__Brief__
Take the line that contains "The image size" as the start and the last line of the entries as the end, and print both and everything between them exactly, without the pictures.

__Given data__
++++++++++

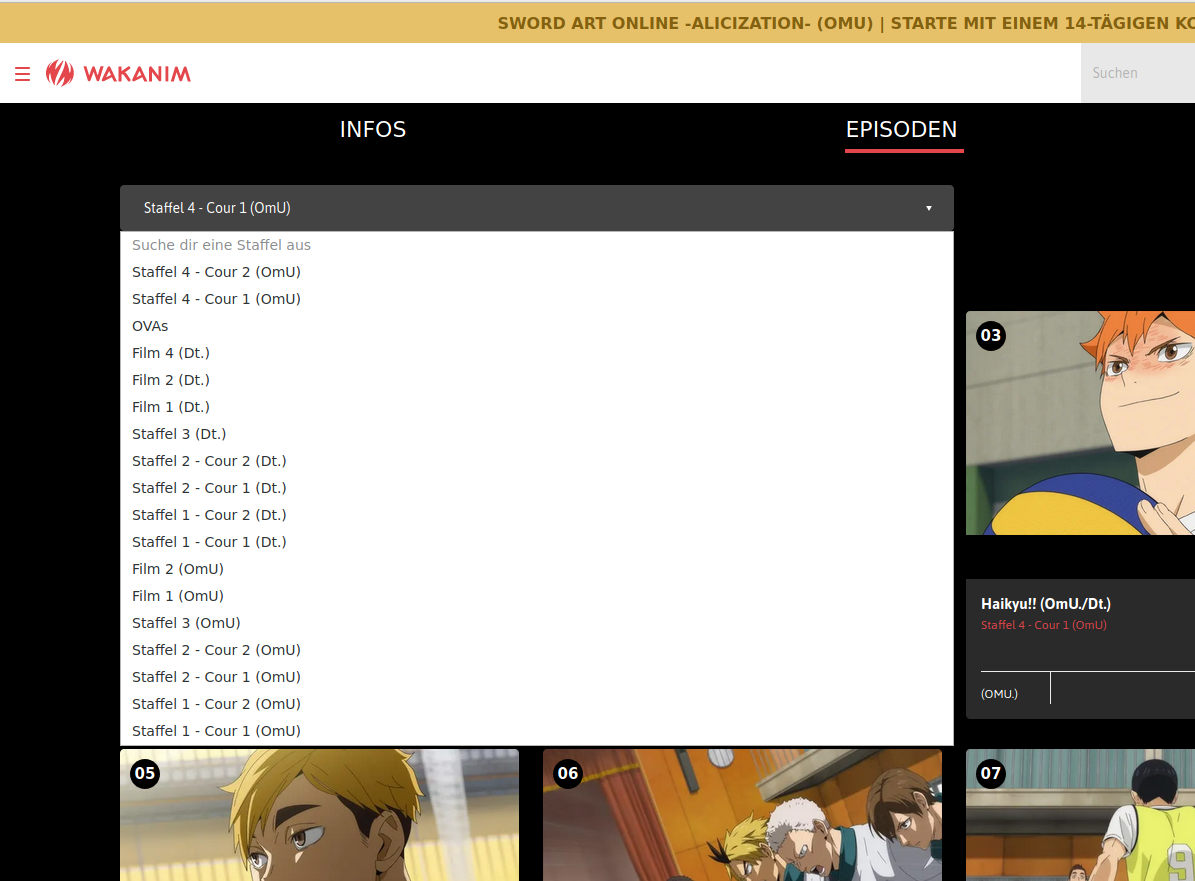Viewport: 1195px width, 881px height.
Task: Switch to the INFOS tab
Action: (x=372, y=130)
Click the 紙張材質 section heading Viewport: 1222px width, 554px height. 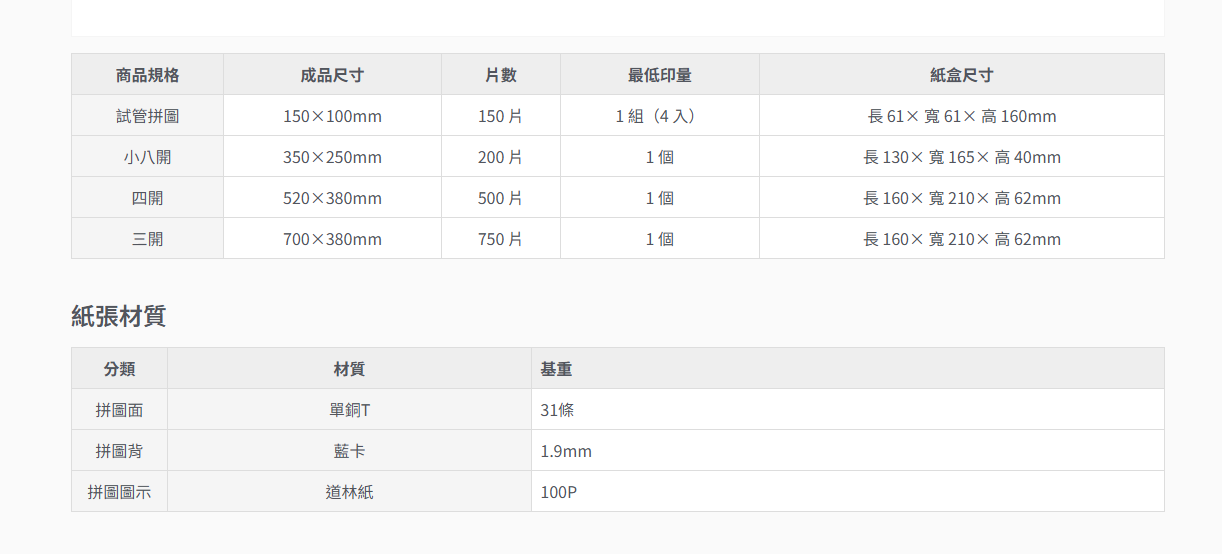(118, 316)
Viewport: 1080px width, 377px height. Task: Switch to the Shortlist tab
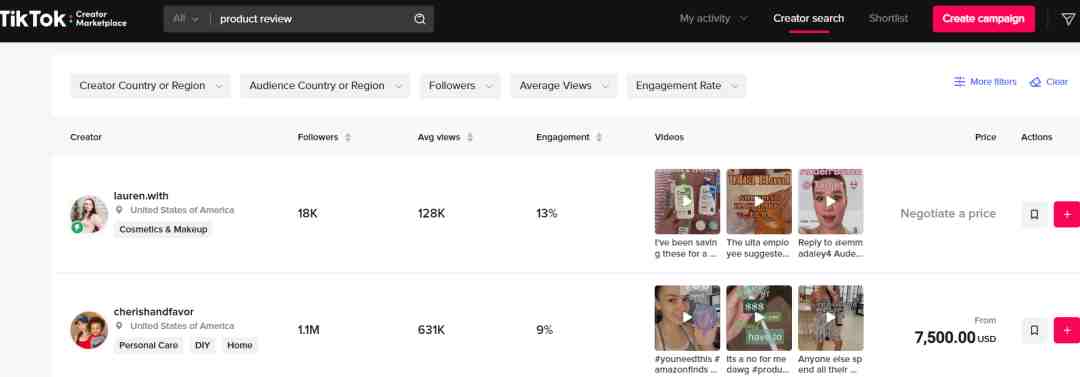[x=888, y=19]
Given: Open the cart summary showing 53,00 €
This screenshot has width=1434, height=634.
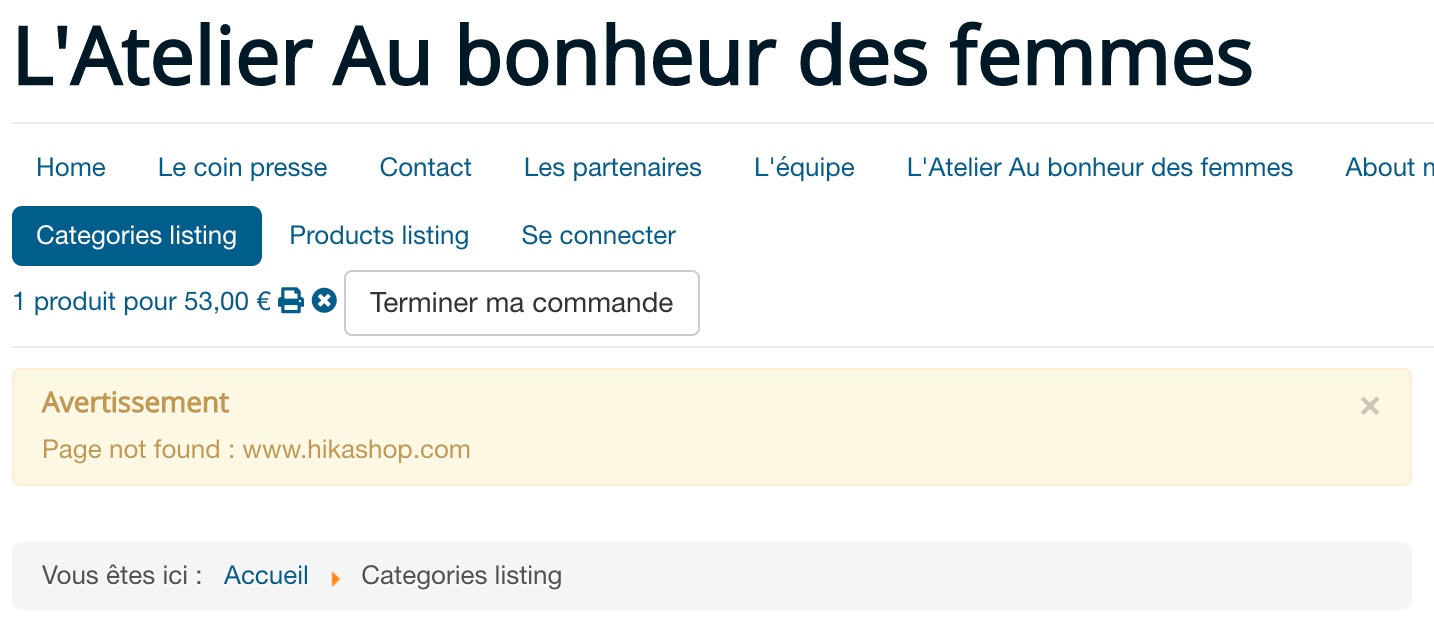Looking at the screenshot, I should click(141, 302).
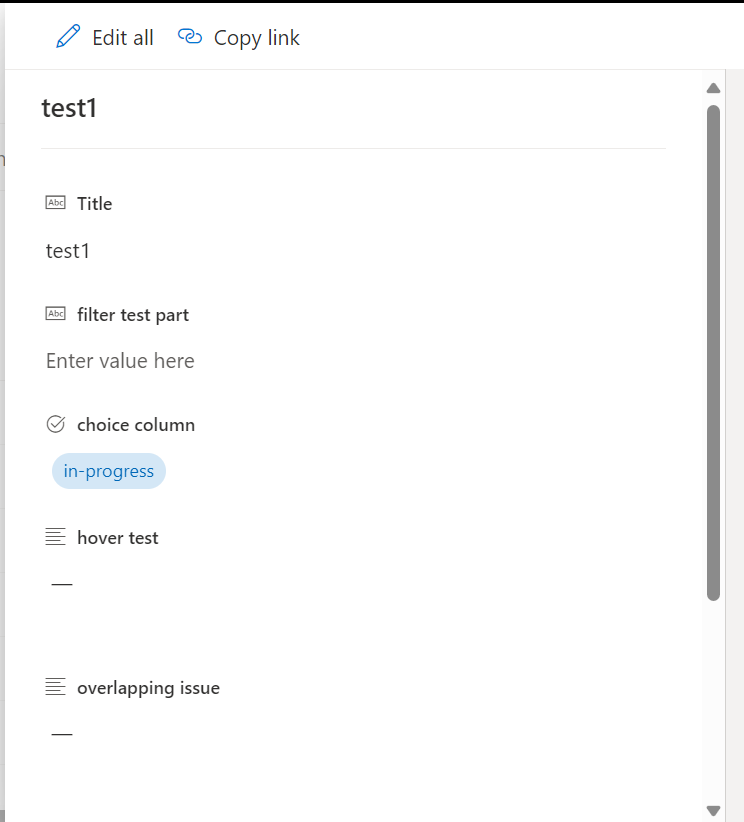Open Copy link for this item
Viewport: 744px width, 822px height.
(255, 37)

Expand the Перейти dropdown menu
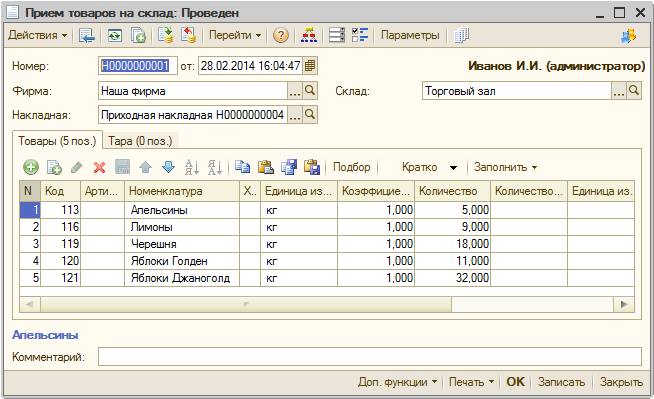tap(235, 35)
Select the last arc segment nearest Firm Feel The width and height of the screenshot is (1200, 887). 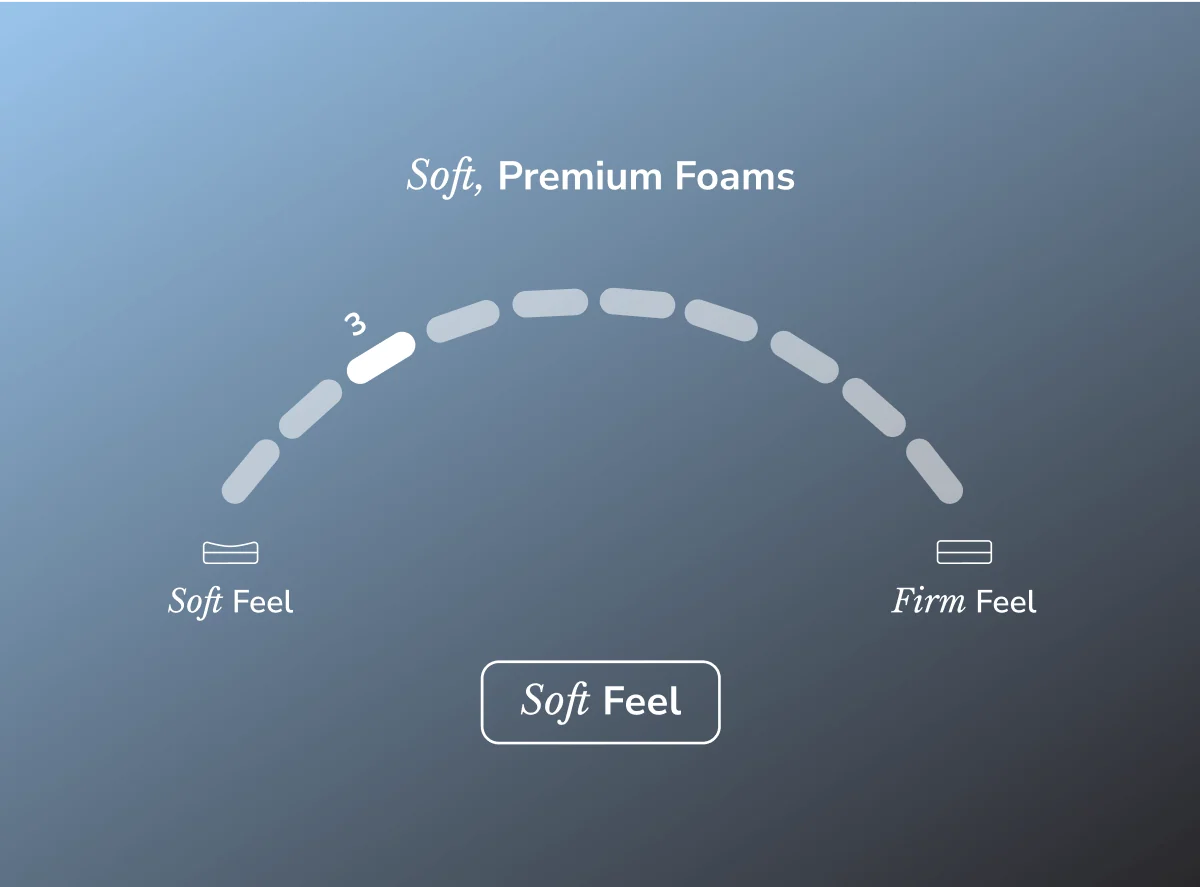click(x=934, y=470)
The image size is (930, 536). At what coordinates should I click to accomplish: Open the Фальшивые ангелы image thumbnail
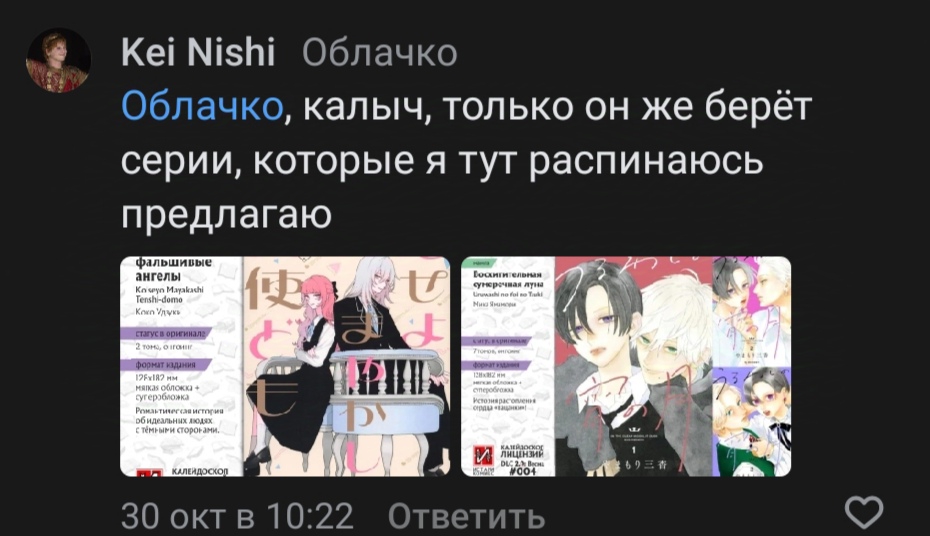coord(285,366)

++++++++++

__Output__
The image size is (930, 536). At what coordinates should I click to accomplish: Open the Фальшивые ангелы image thumbnail
coord(285,366)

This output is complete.